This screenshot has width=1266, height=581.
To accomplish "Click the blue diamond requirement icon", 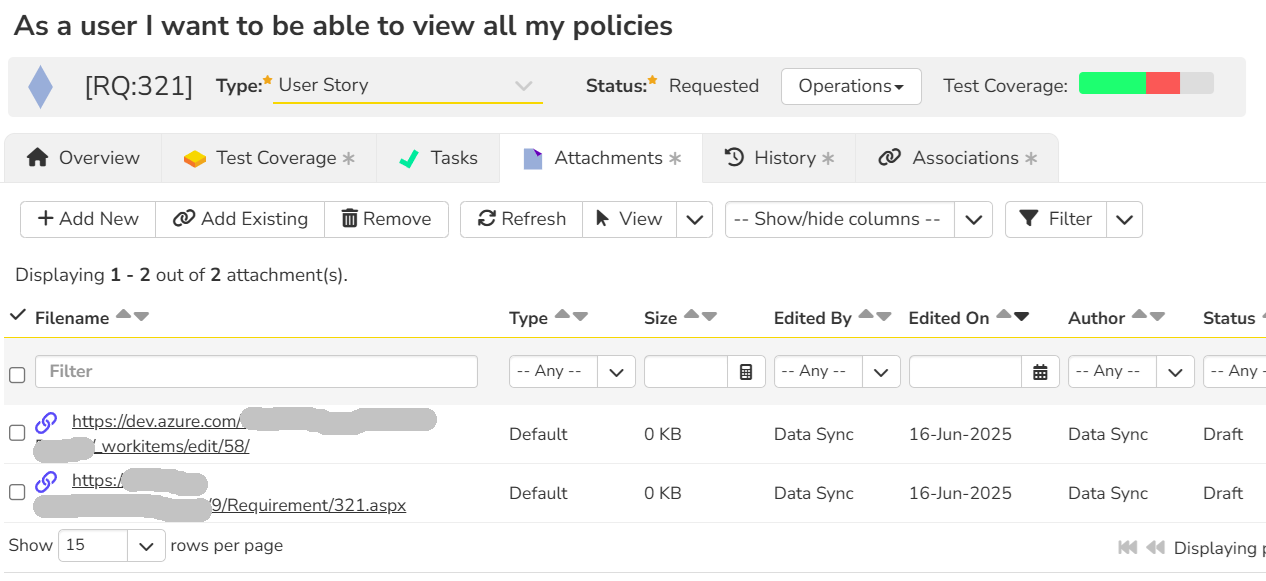I will [40, 86].
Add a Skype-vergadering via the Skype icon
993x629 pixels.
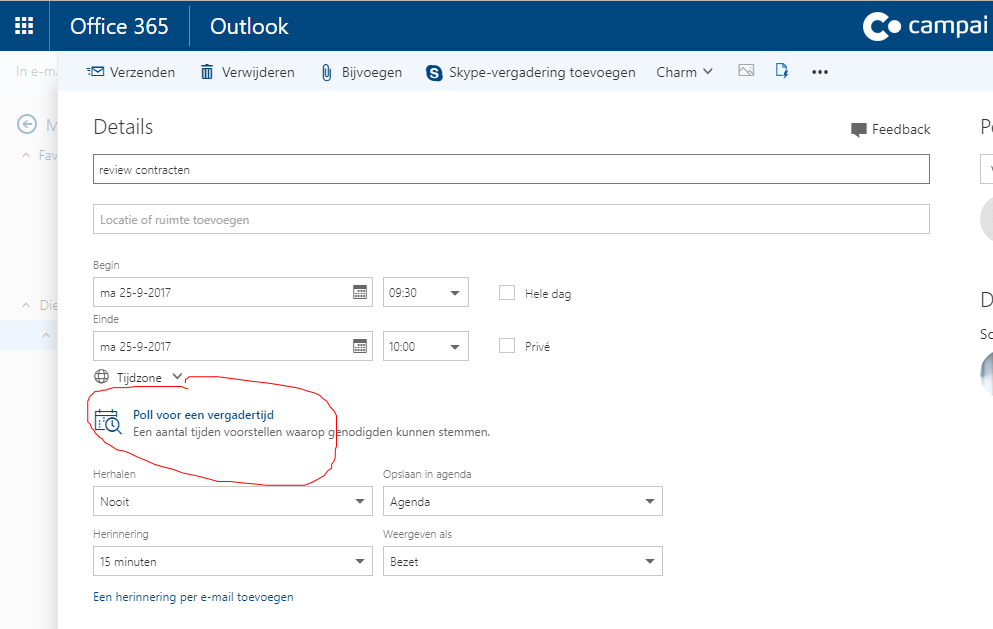coord(433,71)
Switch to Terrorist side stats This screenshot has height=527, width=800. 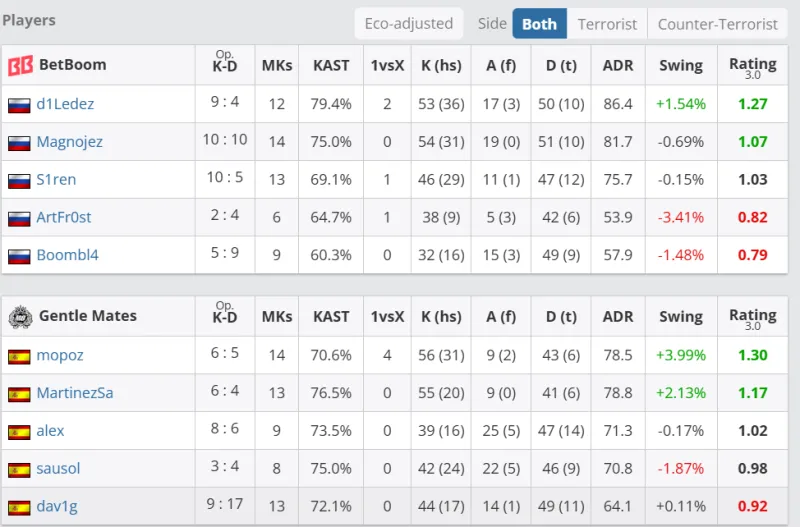[607, 24]
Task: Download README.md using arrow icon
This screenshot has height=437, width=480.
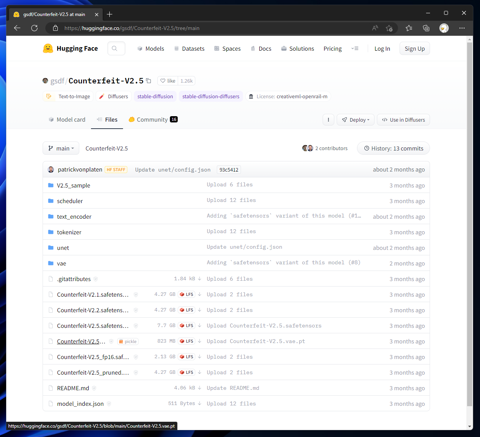Action: (199, 388)
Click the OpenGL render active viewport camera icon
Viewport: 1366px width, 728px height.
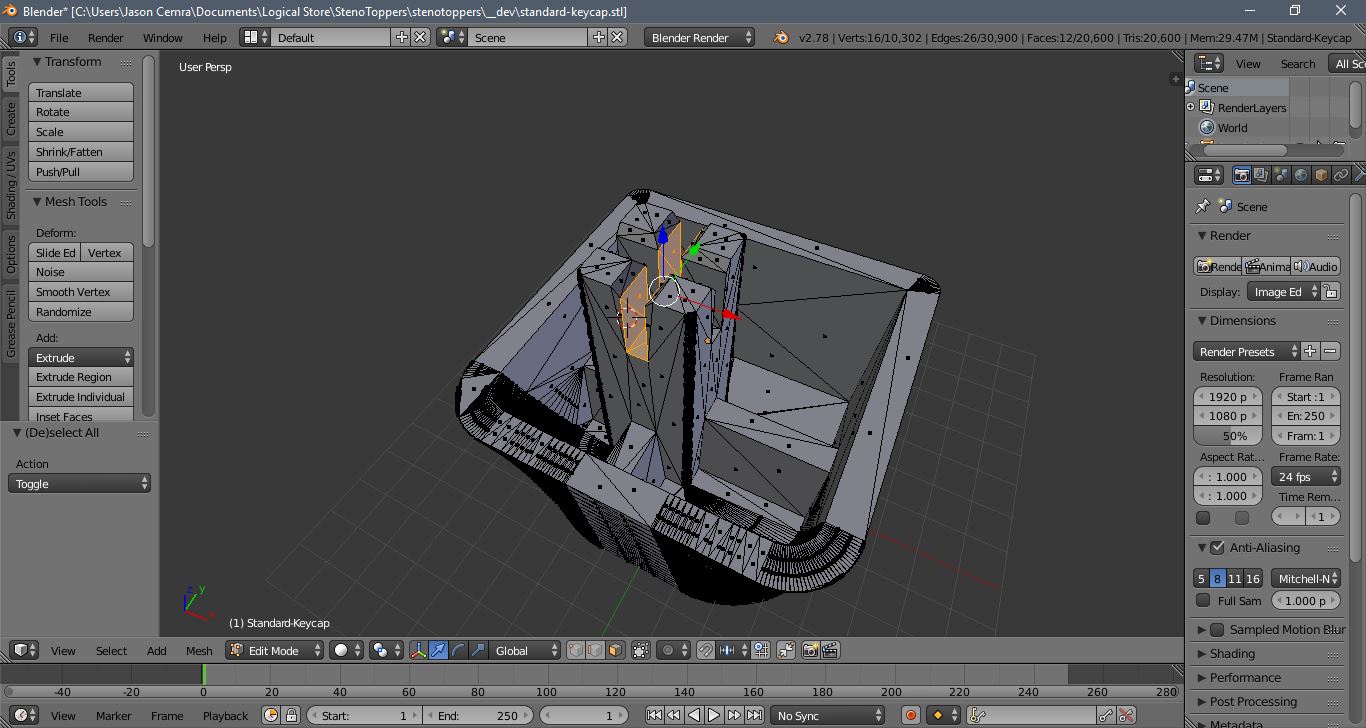[x=810, y=650]
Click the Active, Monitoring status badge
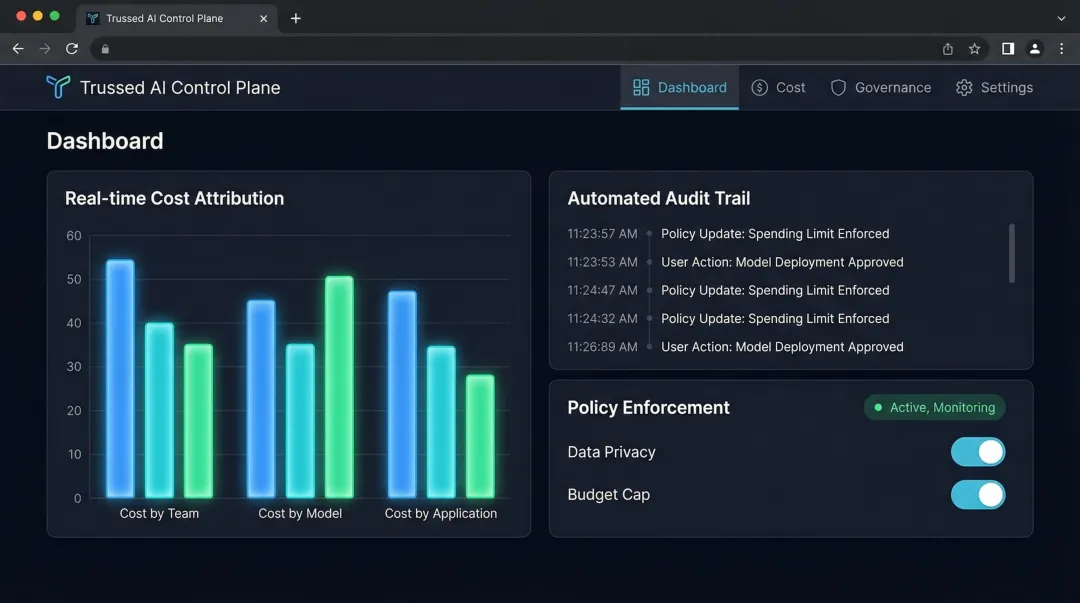1080x603 pixels. click(934, 407)
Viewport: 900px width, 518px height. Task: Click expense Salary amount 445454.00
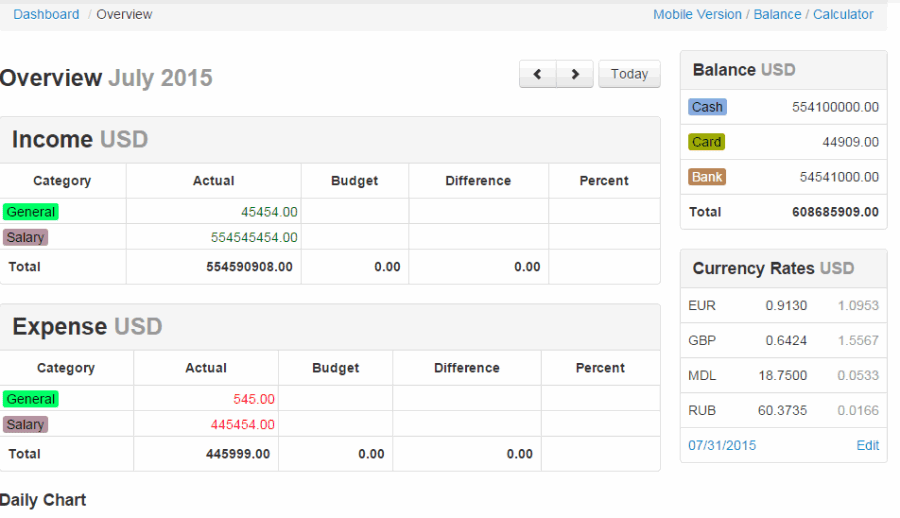pyautogui.click(x=242, y=425)
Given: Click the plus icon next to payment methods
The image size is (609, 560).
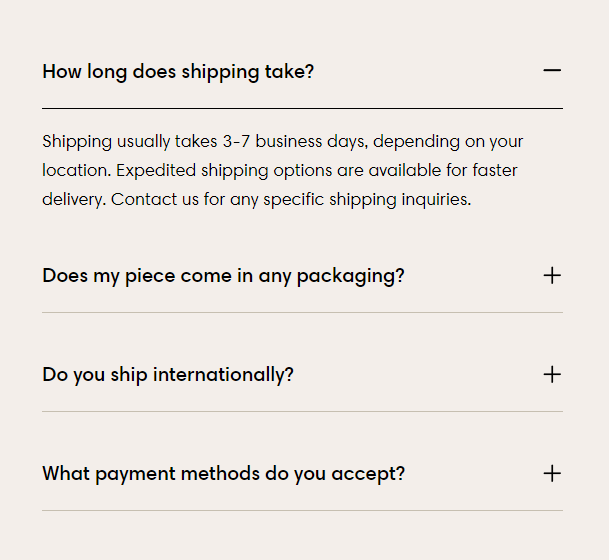Looking at the screenshot, I should point(552,473).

Requirement: Starting at the line that contains "Task: Download README.md using arrow icon", reproduce exactly and only the lines through the end of the entries above, with the pictures excluded.

Your solution:
Task: Download README.md using arrow icon
This screenshot has height=437, width=480.
Action: (199, 388)
Click the OpenGL render active viewport camera icon
Viewport: 1366px width, 728px height.
[x=810, y=650]
Click the Active, Monitoring status badge
1080x603 pixels. click(934, 407)
Viewport: 900px width, 518px height. Task: Click expense Salary amount 445454.00
pyautogui.click(x=242, y=425)
Given: Click the plus icon next to payment methods
The image size is (609, 560).
Looking at the screenshot, I should point(552,473).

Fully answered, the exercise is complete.